(Records from a data collection)
┏━━
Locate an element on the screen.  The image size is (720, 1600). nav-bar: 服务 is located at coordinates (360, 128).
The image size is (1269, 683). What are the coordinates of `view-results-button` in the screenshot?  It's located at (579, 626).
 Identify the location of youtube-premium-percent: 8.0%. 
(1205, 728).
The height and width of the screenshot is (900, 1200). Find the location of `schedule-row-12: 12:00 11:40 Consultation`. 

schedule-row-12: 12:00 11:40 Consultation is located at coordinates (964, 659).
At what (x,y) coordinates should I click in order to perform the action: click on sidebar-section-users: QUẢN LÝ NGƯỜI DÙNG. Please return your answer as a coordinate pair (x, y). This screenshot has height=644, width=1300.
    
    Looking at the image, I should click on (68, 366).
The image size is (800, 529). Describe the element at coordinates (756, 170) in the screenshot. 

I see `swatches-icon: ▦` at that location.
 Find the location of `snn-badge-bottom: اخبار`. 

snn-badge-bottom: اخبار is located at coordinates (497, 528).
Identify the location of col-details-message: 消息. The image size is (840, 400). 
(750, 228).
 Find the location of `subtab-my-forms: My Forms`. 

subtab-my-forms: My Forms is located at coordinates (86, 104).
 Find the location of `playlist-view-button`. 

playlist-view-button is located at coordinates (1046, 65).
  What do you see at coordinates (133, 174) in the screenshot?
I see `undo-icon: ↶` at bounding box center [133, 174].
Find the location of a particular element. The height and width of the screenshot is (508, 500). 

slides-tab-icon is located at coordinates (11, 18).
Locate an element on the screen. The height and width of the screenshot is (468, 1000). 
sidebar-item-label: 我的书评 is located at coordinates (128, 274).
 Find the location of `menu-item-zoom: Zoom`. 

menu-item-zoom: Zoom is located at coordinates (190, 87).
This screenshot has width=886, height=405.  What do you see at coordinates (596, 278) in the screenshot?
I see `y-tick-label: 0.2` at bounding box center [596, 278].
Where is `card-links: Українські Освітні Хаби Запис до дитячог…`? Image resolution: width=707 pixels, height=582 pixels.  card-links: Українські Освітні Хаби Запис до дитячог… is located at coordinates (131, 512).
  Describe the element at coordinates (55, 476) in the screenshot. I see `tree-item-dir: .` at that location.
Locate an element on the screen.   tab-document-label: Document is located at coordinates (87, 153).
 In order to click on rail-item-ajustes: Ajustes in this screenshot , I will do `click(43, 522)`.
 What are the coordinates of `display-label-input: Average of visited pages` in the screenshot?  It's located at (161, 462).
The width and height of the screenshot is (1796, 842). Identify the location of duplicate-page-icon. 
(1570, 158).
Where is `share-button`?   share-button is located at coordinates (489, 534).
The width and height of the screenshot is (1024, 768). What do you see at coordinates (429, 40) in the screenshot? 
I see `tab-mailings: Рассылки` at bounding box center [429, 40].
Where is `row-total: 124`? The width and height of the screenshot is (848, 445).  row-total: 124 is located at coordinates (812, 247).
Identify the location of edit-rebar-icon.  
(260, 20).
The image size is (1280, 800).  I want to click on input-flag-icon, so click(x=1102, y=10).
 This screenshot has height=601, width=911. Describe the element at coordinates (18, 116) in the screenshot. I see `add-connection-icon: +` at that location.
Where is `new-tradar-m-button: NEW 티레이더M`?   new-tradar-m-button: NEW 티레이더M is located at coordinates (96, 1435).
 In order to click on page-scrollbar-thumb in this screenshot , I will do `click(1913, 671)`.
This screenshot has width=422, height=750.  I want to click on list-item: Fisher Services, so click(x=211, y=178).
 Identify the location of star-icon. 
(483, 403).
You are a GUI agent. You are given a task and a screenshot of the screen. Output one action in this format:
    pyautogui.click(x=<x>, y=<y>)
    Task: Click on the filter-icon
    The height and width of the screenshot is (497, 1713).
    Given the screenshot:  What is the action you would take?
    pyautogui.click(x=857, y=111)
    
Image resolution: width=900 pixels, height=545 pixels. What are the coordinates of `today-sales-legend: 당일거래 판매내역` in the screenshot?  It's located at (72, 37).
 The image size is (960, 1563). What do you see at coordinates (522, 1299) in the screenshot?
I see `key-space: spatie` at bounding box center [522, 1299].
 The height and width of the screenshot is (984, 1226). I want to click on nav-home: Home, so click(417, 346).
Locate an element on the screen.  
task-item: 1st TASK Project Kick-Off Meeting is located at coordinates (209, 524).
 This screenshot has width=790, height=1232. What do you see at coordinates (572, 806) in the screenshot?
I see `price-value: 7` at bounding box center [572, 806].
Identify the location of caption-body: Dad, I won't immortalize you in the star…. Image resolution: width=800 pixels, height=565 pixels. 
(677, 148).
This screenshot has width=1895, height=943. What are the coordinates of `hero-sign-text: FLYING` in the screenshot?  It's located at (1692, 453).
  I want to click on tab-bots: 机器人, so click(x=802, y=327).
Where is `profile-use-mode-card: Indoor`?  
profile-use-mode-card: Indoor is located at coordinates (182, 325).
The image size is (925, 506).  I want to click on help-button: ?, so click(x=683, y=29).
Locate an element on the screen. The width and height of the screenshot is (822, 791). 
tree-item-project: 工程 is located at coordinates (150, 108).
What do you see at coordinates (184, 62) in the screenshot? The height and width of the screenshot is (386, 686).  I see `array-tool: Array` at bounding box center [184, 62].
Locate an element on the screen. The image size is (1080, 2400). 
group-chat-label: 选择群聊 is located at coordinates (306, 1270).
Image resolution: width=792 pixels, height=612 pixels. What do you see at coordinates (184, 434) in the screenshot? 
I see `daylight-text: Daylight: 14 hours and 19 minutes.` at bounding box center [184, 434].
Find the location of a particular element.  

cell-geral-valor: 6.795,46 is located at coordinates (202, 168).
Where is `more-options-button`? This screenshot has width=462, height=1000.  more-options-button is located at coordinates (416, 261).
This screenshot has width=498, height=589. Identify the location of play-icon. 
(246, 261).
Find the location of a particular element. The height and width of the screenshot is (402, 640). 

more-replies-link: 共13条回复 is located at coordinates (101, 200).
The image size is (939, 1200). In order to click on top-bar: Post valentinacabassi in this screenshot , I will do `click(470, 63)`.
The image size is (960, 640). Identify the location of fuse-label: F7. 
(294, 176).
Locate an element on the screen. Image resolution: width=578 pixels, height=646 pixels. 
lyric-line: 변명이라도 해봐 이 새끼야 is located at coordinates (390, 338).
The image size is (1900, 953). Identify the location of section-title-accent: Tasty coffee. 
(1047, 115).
┗━━
**What you have to do**. Reproduce the entire listing above line for line, without changing a single character.

**Completed task**.
Locate an element on the screen.  The image size is (720, 1600). nav-bar: 服务 is located at coordinates (360, 128).
The image size is (1269, 683). What are the coordinates of `view-results-button` in the screenshot?  It's located at (579, 626).
 Identify the location of youtube-premium-percent: 8.0%. 
(1205, 728).
The height and width of the screenshot is (900, 1200). Find the location of `schedule-row-12: 12:00 11:40 Consultation`. 

schedule-row-12: 12:00 11:40 Consultation is located at coordinates (964, 659).
At what (x,y) coordinates should I click in order to perform the action: click on sidebar-section-users: QUẢN LÝ NGƯỜI DÙNG. Please return your answer as a coordinate pair (x, y). This screenshot has height=644, width=1300.
    
    Looking at the image, I should click on (68, 366).
The image size is (800, 529). Describe the element at coordinates (756, 170) in the screenshot. 

I see `swatches-icon: ▦` at that location.
 Find the location of `snn-badge-bottom: اخبار`. 

snn-badge-bottom: اخبار is located at coordinates (497, 528).
Identify the location of col-details-message: 消息. The image size is (840, 400). 
(750, 228).
 Find the location of `subtab-my-forms: My Forms`. 

subtab-my-forms: My Forms is located at coordinates (86, 104).
 Find the location of `playlist-view-button`. 

playlist-view-button is located at coordinates (1046, 65).
  What do you see at coordinates (133, 174) in the screenshot?
I see `undo-icon: ↶` at bounding box center [133, 174].
Find the location of a particular element. The height and width of the screenshot is (508, 500). 

slides-tab-icon is located at coordinates (11, 18).
Locate an element on the screen. The height and width of the screenshot is (468, 1000). 
sidebar-item-label: 我的书评 is located at coordinates (128, 274).
 Find the location of `menu-item-zoom: Zoom`. 

menu-item-zoom: Zoom is located at coordinates (190, 87).
This screenshot has width=886, height=405.  What do you see at coordinates (596, 278) in the screenshot?
I see `y-tick-label: 0.2` at bounding box center [596, 278].
Where is `card-links: Українські Освітні Хаби Запис до дитячог…`? Image resolution: width=707 pixels, height=582 pixels.  card-links: Українські Освітні Хаби Запис до дитячог… is located at coordinates (131, 512).
  Describe the element at coordinates (55, 476) in the screenshot. I see `tree-item-dir: .` at that location.
Locate an element on the screen.   tab-document-label: Document is located at coordinates (87, 153).
 In order to click on rail-item-ajustes: Ajustes in this screenshot , I will do `click(43, 522)`.
 What are the coordinates of `display-label-input: Average of visited pages` in the screenshot?  It's located at (161, 462).
The width and height of the screenshot is (1796, 842). Identify the location of duplicate-page-icon. 
(1570, 158).
Where is `share-button`?   share-button is located at coordinates (489, 534).
The width and height of the screenshot is (1024, 768). What do you see at coordinates (429, 40) in the screenshot? 
I see `tab-mailings: Рассылки` at bounding box center [429, 40].
Where is `row-total: 124`? The width and height of the screenshot is (848, 445).  row-total: 124 is located at coordinates (812, 247).
Identify the location of edit-rebar-icon.  
(260, 20).
The image size is (1280, 800).  I want to click on input-flag-icon, so click(x=1102, y=10).
 This screenshot has height=601, width=911. Describe the element at coordinates (18, 116) in the screenshot. I see `add-connection-icon: +` at that location.
Where is `new-tradar-m-button: NEW 티레이더M`?   new-tradar-m-button: NEW 티레이더M is located at coordinates (96, 1435).
 In order to click on page-scrollbar-thumb in this screenshot , I will do `click(1913, 671)`.
This screenshot has width=422, height=750.  I want to click on list-item: Fisher Services, so click(x=211, y=178).
 Identify the location of star-icon. 
(483, 403).
You are a GUI agent. You are given a task and a screenshot of the screen. Output one action in this format:
    pyautogui.click(x=<x>, y=<y>)
    Task: Click on the filter-icon
    The height and width of the screenshot is (497, 1713).
    Given the screenshot:  What is the action you would take?
    pyautogui.click(x=857, y=111)
    
Image resolution: width=900 pixels, height=545 pixels. What are the coordinates of `today-sales-legend: 당일거래 판매내역` in the screenshot?  It's located at (72, 37).
 The image size is (960, 1563). What do you see at coordinates (522, 1299) in the screenshot?
I see `key-space: spatie` at bounding box center [522, 1299].
 The height and width of the screenshot is (984, 1226). I want to click on nav-home: Home, so click(417, 346).
Locate an element on the screen.  
task-item: 1st TASK Project Kick-Off Meeting is located at coordinates (209, 524).
 This screenshot has width=790, height=1232. What do you see at coordinates (572, 806) in the screenshot?
I see `price-value: 7` at bounding box center [572, 806].
Identify the location of caption-body: Dad, I won't immortalize you in the star…. Image resolution: width=800 pixels, height=565 pixels. 
(677, 148).
This screenshot has width=1895, height=943. What are the coordinates of `hero-sign-text: FLYING` in the screenshot?  It's located at (1692, 453).
  I want to click on tab-bots: 机器人, so click(x=802, y=327).
Where is `profile-use-mode-card: Indoor`?  
profile-use-mode-card: Indoor is located at coordinates (182, 325).
The image size is (925, 506).  I want to click on help-button: ?, so click(x=683, y=29).
Locate an element on the screen. The width and height of the screenshot is (822, 791). 
tree-item-project: 工程 is located at coordinates (150, 108).
What do you see at coordinates (184, 62) in the screenshot? The height and width of the screenshot is (386, 686).  I see `array-tool: Array` at bounding box center [184, 62].
Locate an element on the screen. The image size is (1080, 2400). 
group-chat-label: 选择群聊 is located at coordinates (306, 1270).
Image resolution: width=792 pixels, height=612 pixels. What do you see at coordinates (184, 434) in the screenshot? 
I see `daylight-text: Daylight: 14 hours and 19 minutes.` at bounding box center [184, 434].
Find the location of a particular element.  

cell-geral-valor: 6.795,46 is located at coordinates (202, 168).
Where is `more-options-button`? This screenshot has width=462, height=1000.  more-options-button is located at coordinates (416, 261).
This screenshot has width=498, height=589. Identify the location of play-icon. 
(246, 261).
Find the location of a particular element. The height and width of the screenshot is (402, 640). 

more-replies-link: 共13条回复 is located at coordinates (101, 200).
The image size is (939, 1200). In order to click on top-bar: Post valentinacabassi in this screenshot , I will do `click(470, 63)`.
The image size is (960, 640). Identify the location of fuse-label: F7. 
(294, 176).
Locate an element on the screen. Image resolution: width=578 pixels, height=646 pixels. 
lyric-line: 변명이라도 해봐 이 새끼야 is located at coordinates (390, 338).
The image size is (1900, 953). Identify the location of section-title-accent: Tasty coffee. 
(1047, 115).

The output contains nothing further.